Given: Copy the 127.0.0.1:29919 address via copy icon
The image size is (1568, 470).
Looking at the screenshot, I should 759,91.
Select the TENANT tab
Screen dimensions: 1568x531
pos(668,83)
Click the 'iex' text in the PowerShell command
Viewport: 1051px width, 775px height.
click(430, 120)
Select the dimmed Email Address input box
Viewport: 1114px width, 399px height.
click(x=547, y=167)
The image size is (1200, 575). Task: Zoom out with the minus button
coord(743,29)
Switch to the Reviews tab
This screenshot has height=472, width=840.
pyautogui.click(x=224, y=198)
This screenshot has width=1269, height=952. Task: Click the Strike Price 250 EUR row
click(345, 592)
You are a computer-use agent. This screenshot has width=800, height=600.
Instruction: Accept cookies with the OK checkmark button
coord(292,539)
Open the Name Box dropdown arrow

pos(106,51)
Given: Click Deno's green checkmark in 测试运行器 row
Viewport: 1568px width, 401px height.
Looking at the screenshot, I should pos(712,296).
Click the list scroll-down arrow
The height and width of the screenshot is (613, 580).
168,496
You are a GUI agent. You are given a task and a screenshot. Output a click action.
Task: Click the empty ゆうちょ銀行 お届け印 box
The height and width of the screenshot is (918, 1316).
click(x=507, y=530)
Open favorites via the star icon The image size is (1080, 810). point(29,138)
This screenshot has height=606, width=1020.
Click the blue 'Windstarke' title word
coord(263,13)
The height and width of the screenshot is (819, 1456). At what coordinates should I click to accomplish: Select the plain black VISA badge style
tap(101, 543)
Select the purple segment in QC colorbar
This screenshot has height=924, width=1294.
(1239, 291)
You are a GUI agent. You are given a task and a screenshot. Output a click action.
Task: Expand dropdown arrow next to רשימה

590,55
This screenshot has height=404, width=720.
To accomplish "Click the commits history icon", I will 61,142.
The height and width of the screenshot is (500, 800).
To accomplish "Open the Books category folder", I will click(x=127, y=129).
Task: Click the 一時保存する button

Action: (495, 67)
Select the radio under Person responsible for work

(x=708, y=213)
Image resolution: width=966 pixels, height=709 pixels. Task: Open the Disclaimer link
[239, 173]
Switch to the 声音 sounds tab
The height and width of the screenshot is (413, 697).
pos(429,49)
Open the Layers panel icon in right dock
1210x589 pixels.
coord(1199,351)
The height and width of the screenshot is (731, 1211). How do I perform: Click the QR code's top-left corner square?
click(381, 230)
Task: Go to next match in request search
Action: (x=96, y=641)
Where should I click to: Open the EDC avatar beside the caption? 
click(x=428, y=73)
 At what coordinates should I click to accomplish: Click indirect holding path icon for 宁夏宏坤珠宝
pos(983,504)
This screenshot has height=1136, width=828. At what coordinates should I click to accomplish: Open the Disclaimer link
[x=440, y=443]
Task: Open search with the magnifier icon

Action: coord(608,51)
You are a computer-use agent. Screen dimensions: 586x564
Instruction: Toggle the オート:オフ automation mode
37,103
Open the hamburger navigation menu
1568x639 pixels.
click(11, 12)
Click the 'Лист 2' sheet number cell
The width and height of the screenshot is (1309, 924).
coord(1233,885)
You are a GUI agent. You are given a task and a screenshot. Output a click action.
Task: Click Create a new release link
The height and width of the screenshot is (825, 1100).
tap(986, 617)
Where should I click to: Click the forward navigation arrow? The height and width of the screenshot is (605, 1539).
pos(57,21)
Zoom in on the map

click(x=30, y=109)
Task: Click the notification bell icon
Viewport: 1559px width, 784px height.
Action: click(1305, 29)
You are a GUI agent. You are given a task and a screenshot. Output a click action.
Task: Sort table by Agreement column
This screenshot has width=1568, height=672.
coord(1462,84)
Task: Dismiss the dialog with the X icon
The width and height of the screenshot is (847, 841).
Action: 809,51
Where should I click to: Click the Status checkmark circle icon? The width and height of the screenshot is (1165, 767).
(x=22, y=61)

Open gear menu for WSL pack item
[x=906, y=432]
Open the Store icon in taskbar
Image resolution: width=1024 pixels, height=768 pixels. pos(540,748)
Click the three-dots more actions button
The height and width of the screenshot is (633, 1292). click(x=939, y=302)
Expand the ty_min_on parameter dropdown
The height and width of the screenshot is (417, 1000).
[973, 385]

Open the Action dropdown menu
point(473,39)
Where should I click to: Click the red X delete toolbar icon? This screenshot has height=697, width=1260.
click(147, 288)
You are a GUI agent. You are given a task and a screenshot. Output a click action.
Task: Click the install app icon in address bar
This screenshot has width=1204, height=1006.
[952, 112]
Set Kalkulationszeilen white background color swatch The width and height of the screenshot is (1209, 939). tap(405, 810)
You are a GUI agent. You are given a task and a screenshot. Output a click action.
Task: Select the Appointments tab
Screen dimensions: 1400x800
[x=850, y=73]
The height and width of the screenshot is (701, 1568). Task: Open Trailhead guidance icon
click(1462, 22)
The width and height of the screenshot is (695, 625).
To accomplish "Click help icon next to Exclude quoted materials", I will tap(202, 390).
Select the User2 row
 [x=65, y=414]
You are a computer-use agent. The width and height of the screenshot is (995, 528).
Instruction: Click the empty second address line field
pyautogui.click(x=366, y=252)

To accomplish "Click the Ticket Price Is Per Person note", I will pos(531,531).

######

(ACTIVITY)
The records above must be written out again exactly.

(SOLUTION TO THIS TASK)
Given: Copy the 127.0.0.1:29919 address via copy icon
The image size is (1568, 470).
Looking at the screenshot, I should 759,91.
Select the TENANT tab
Screen dimensions: 1568x531
pos(668,83)
Click the 'iex' text in the PowerShell command
Viewport: 1051px width, 775px height.
click(430, 120)
Select the dimmed Email Address input box
Viewport: 1114px width, 399px height.
click(x=547, y=167)
The image size is (1200, 575). Task: Zoom out with the minus button
coord(743,29)
Switch to the Reviews tab
This screenshot has height=472, width=840.
pyautogui.click(x=224, y=198)
This screenshot has width=1269, height=952. Task: Click the Strike Price 250 EUR row
click(345, 592)
You are a computer-use agent. This screenshot has width=800, height=600.
Instruction: Accept cookies with the OK checkmark button
coord(292,539)
Open the Name Box dropdown arrow

pos(106,51)
Given: Click Deno's green checkmark in 测试运行器 row
Viewport: 1568px width, 401px height.
Looking at the screenshot, I should pos(712,296).
Click the list scroll-down arrow
The height and width of the screenshot is (613, 580).
168,496
You are a GUI agent. You are given a task and a screenshot. Output a click action.
Task: Click the empty ゆうちょ銀行 お届け印 box
The height and width of the screenshot is (918, 1316).
click(x=507, y=530)
Open favorites via the star icon The image size is (1080, 810). point(29,138)
This screenshot has height=606, width=1020.
Click the blue 'Windstarke' title word
coord(263,13)
The height and width of the screenshot is (819, 1456). At what coordinates should I click to accomplish: Select the plain black VISA badge style
tap(101, 543)
Select the purple segment in QC colorbar
This screenshot has height=924, width=1294.
(1239, 291)
You are a GUI agent. You are given a task and a screenshot. Output a click action.
Task: Expand dropdown arrow next to רשימה

590,55
This screenshot has height=404, width=720.
To accomplish "Click the commits history icon", I will 61,142.
The height and width of the screenshot is (500, 800).
To accomplish "Open the Books category folder", I will click(x=127, y=129).
Task: Click the 一時保存する button

Action: (495, 67)
Select the radio under Person responsible for work

(x=708, y=213)
Image resolution: width=966 pixels, height=709 pixels. Task: Open the Disclaimer link
[239, 173]
Switch to the 声音 sounds tab
The height and width of the screenshot is (413, 697).
pos(429,49)
Open the Layers panel icon in right dock
1210x589 pixels.
coord(1199,351)
The height and width of the screenshot is (731, 1211). How do I perform: Click the QR code's top-left corner square?
click(381, 230)
Task: Go to next match in request search
Action: (x=96, y=641)
Where should I click to: Open the EDC avatar beside the caption? 
click(x=428, y=73)
 At what coordinates should I click to accomplish: Click indirect holding path icon for 宁夏宏坤珠宝
pos(983,504)
This screenshot has height=1136, width=828. At what coordinates should I click to accomplish: Open the Disclaimer link
[x=440, y=443]
Task: Open search with the magnifier icon

Action: coord(608,51)
You are a computer-use agent. Screen dimensions: 586x564
Instruction: Toggle the オート:オフ automation mode
37,103
Open the hamburger navigation menu
1568x639 pixels.
click(11, 12)
Click the 'Лист 2' sheet number cell
The width and height of the screenshot is (1309, 924).
coord(1233,885)
You are a GUI agent. You are given a task and a screenshot. Output a click action.
Task: Click Create a new release link
The height and width of the screenshot is (825, 1100).
tap(986, 617)
Where should I click to: Click the forward navigation arrow? The height and width of the screenshot is (605, 1539).
pos(57,21)
Zoom in on the map

click(x=30, y=109)
Task: Click the notification bell icon
Viewport: 1559px width, 784px height.
Action: click(1305, 29)
You are a GUI agent. You are given a task and a screenshot. Output a click action.
Task: Sort table by Agreement column
This screenshot has width=1568, height=672.
coord(1462,84)
Task: Dismiss the dialog with the X icon
The width and height of the screenshot is (847, 841).
Action: 809,51
Where should I click to: Click the Status checkmark circle icon? The width and height of the screenshot is (1165, 767).
(x=22, y=61)

Open gear menu for WSL pack item
[x=906, y=432]
Open the Store icon in taskbar
Image resolution: width=1024 pixels, height=768 pixels. pos(540,748)
Click the three-dots more actions button
The height and width of the screenshot is (633, 1292). click(x=939, y=302)
Expand the ty_min_on parameter dropdown
The height and width of the screenshot is (417, 1000).
[973, 385]

Open the Action dropdown menu
point(473,39)
Where should I click to: Click the red X delete toolbar icon? This screenshot has height=697, width=1260.
click(147, 288)
You are a GUI agent. You are given a task and a screenshot. Output a click action.
Task: Click the install app icon in address bar
This screenshot has width=1204, height=1006.
[952, 112]
Set Kalkulationszeilen white background color swatch The width and height of the screenshot is (1209, 939). tap(405, 810)
You are a GUI agent. You are given a task and a screenshot. Output a click action.
Task: Select the Appointments tab
Screen dimensions: 1400x800
[x=850, y=73]
The height and width of the screenshot is (701, 1568). Task: Open Trailhead guidance icon
click(1462, 22)
The width and height of the screenshot is (695, 625).
To accomplish "Click help icon next to Exclude quoted materials", I will tap(202, 390).
Select the User2 row
 [x=65, y=414]
You are a computer-use agent. The width and height of the screenshot is (995, 528).
Instruction: Click the empty second address line field
pyautogui.click(x=366, y=252)

To accomplish "Click the Ticket Price Is Per Person note", I will pos(531,531).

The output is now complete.